* [Work item] Of all the lines in the entries below, give again exactly those starting at the line containing "The image size is (1200, 750)." and ending at the line containing "Open [Hướng dẫn] OKR Monthly Review document", both ends included, and no others.

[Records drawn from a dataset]
☆ ☆ ☆ ☆ ☆
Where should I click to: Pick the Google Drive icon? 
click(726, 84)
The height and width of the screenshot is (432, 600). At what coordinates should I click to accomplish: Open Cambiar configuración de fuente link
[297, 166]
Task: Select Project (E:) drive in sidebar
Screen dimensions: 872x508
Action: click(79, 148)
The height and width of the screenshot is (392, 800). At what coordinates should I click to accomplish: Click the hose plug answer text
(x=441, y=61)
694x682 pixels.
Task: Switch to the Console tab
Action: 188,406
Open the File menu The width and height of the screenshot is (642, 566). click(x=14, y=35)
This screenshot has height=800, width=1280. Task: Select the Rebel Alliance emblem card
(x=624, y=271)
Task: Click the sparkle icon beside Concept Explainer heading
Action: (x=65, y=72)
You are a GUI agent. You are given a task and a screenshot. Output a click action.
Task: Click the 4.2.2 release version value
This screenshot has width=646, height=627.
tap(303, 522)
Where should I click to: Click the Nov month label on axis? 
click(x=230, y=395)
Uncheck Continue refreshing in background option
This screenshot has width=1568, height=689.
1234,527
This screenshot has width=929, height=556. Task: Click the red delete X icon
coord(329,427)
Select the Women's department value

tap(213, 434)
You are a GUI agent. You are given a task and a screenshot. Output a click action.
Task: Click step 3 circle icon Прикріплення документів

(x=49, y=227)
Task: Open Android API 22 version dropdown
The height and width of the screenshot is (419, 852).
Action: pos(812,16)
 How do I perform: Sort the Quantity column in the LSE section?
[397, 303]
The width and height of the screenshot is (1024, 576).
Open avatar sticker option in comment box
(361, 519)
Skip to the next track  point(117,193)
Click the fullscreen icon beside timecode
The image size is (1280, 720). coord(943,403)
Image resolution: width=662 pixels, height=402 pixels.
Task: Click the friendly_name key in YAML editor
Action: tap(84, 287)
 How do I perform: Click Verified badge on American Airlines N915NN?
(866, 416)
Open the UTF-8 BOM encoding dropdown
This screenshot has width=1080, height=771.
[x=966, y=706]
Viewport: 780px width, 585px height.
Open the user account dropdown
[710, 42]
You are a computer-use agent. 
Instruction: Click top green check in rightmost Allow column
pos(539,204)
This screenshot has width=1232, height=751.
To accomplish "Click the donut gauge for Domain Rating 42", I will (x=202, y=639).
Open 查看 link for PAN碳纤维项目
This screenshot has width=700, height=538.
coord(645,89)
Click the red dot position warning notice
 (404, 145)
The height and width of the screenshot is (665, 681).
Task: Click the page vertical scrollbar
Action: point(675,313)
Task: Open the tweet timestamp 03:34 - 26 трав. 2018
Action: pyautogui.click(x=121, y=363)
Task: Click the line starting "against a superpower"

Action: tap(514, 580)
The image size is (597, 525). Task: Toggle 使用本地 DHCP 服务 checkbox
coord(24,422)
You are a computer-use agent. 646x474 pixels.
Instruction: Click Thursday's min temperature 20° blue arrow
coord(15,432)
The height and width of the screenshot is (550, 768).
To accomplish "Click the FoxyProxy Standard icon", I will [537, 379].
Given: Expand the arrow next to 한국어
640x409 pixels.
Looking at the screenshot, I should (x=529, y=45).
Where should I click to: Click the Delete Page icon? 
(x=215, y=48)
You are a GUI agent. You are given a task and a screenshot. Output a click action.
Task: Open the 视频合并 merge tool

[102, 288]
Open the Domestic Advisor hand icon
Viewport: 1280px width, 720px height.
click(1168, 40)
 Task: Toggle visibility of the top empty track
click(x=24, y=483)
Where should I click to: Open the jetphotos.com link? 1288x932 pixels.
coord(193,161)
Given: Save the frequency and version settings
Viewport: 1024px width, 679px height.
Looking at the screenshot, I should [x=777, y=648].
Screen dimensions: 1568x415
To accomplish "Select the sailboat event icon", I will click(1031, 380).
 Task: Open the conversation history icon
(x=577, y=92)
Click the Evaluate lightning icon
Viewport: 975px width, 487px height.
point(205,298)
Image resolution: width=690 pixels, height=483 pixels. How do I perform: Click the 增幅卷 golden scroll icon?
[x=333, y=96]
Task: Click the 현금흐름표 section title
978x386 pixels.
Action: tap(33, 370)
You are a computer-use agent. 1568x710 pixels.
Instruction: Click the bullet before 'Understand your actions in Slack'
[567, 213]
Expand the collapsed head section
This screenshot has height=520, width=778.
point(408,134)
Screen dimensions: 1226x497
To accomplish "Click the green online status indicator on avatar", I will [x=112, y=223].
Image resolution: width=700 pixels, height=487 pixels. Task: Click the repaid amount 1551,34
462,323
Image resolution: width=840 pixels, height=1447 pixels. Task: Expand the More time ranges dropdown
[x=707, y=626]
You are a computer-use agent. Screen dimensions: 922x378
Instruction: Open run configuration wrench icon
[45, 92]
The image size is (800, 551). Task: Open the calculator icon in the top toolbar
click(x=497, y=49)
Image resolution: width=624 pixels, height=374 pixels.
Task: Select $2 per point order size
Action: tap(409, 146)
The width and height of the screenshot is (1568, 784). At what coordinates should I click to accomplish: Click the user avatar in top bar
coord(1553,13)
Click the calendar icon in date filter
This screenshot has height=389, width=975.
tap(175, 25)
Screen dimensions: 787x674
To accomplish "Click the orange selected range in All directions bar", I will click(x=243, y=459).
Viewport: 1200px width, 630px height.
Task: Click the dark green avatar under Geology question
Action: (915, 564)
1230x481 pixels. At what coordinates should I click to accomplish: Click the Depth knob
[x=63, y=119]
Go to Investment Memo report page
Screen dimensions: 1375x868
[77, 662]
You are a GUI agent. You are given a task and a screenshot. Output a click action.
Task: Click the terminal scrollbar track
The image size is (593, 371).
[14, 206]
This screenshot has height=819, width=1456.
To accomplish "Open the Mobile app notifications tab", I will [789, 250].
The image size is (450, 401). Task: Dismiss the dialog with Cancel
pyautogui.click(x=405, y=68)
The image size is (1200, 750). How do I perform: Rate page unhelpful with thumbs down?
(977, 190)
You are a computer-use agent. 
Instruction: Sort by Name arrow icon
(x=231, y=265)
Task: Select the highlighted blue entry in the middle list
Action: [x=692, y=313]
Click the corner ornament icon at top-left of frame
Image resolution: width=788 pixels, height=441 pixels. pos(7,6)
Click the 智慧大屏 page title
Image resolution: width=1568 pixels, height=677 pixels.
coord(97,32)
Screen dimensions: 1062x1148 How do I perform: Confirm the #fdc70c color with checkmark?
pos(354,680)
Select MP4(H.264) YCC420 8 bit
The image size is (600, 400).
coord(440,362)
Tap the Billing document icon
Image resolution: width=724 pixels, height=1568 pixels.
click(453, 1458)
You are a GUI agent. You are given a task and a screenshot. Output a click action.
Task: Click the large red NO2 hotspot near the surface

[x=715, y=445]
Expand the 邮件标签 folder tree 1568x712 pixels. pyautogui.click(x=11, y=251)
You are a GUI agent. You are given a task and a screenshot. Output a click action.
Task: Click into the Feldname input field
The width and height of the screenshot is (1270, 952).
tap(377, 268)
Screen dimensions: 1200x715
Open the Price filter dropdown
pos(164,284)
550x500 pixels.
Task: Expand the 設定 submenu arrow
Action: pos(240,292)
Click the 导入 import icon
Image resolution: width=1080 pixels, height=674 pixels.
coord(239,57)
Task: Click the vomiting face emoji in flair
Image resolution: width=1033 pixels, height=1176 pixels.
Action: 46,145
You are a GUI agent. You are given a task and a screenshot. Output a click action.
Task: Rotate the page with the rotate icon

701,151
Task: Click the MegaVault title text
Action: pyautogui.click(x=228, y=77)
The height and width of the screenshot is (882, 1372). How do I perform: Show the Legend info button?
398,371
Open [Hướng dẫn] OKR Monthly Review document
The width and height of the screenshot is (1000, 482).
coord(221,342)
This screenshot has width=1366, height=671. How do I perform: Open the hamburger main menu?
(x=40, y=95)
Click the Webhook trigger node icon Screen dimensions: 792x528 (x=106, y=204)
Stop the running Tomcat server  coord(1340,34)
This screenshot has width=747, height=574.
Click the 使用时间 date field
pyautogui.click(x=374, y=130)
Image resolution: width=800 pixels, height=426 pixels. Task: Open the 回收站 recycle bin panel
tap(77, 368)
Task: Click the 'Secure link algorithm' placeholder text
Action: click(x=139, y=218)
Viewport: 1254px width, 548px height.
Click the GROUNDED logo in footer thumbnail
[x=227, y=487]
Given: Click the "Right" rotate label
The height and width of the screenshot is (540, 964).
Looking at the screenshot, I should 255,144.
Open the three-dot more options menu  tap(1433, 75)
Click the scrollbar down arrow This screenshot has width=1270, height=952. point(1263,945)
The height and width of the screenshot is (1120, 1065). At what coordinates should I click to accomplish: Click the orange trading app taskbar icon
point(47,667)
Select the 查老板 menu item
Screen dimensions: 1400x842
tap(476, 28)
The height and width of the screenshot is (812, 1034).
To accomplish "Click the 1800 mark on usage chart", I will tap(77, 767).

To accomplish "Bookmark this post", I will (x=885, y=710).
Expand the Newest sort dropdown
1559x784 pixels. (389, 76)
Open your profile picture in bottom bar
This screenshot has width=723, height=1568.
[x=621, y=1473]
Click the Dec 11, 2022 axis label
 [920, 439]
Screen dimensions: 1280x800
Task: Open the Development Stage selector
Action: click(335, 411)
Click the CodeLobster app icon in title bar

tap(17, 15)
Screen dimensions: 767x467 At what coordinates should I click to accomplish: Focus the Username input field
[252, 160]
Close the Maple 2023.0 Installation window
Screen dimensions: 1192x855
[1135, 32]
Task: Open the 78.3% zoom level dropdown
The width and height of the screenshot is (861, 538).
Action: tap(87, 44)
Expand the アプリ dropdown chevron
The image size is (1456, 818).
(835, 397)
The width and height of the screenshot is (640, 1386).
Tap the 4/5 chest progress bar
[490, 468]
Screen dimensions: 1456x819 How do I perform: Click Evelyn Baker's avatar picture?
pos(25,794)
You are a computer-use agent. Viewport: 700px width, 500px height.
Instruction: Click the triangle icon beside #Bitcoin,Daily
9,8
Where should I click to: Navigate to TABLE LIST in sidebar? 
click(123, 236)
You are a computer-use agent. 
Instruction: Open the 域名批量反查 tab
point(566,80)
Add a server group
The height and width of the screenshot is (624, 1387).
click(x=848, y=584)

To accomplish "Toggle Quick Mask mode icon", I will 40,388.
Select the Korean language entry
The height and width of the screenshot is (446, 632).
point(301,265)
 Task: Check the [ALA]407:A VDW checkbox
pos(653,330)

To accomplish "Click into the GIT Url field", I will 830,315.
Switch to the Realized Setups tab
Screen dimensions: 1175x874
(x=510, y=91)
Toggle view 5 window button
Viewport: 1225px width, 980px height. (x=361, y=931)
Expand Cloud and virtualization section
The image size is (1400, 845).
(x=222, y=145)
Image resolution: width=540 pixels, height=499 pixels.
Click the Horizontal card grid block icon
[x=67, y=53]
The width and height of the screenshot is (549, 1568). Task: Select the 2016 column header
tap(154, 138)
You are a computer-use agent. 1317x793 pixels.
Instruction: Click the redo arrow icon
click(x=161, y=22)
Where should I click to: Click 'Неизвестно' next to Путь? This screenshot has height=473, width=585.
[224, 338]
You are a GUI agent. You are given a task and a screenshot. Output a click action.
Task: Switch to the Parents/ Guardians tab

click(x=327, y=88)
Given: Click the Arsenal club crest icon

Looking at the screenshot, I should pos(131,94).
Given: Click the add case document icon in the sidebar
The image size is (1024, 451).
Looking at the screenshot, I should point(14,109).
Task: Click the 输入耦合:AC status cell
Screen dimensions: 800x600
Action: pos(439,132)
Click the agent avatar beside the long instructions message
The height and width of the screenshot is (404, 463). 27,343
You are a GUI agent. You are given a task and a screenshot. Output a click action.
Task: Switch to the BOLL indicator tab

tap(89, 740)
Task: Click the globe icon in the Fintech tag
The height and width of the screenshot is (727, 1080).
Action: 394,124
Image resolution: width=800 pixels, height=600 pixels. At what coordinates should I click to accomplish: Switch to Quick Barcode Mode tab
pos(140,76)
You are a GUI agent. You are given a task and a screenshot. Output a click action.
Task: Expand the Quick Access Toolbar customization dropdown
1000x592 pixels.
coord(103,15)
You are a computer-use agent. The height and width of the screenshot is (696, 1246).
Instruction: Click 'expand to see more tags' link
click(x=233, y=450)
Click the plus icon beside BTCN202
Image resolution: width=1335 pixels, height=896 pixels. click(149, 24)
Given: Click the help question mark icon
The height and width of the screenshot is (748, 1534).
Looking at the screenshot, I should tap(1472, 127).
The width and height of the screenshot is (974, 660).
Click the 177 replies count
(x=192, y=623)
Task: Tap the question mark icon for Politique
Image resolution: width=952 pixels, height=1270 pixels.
☆ ☆ ☆ ☆ ☆
* [Response area]
The image size is (1200, 750). How do I perform: Rate page unhelpful with thumbs down?
(977, 190)
You are a computer-use agent. 
Instruction: Sort by Name arrow icon
(x=231, y=265)
Task: Select the highlighted blue entry in the middle list
Action: [x=692, y=313]
Click the corner ornament icon at top-left of frame
Image resolution: width=788 pixels, height=441 pixels. pos(7,6)
Click the 智慧大屏 page title
Image resolution: width=1568 pixels, height=677 pixels.
coord(97,32)
Screen dimensions: 1062x1148 How do I perform: Confirm the #fdc70c color with checkmark?
pos(354,680)
Select MP4(H.264) YCC420 8 bit
The image size is (600, 400).
coord(440,362)
Tap the Billing document icon
Image resolution: width=724 pixels, height=1568 pixels.
click(453, 1458)
You are a GUI agent. You are given a task and a screenshot. Output a click action.
Task: Click the large red NO2 hotspot near the surface

[x=715, y=445]
Expand the 邮件标签 folder tree 1568x712 pixels. pyautogui.click(x=11, y=251)
You are a GUI agent. You are given a task and a screenshot. Output a click action.
Task: Click into the Feldname input field
The width and height of the screenshot is (1270, 952).
tap(377, 268)
Screen dimensions: 1200x715
Open the Price filter dropdown
pos(164,284)
550x500 pixels.
Task: Expand the 設定 submenu arrow
Action: pos(240,292)
Click the 导入 import icon
Image resolution: width=1080 pixels, height=674 pixels.
coord(239,57)
Task: Click the vomiting face emoji in flair
Image resolution: width=1033 pixels, height=1176 pixels.
Action: 46,145
You are a GUI agent. You are given a task and a screenshot. Output a click action.
Task: Rotate the page with the rotate icon

701,151
Task: Click the MegaVault title text
Action: pyautogui.click(x=228, y=77)
The height and width of the screenshot is (882, 1372). How do I perform: Show the Legend info button?
398,371
Open [Hướng dẫn] OKR Monthly Review document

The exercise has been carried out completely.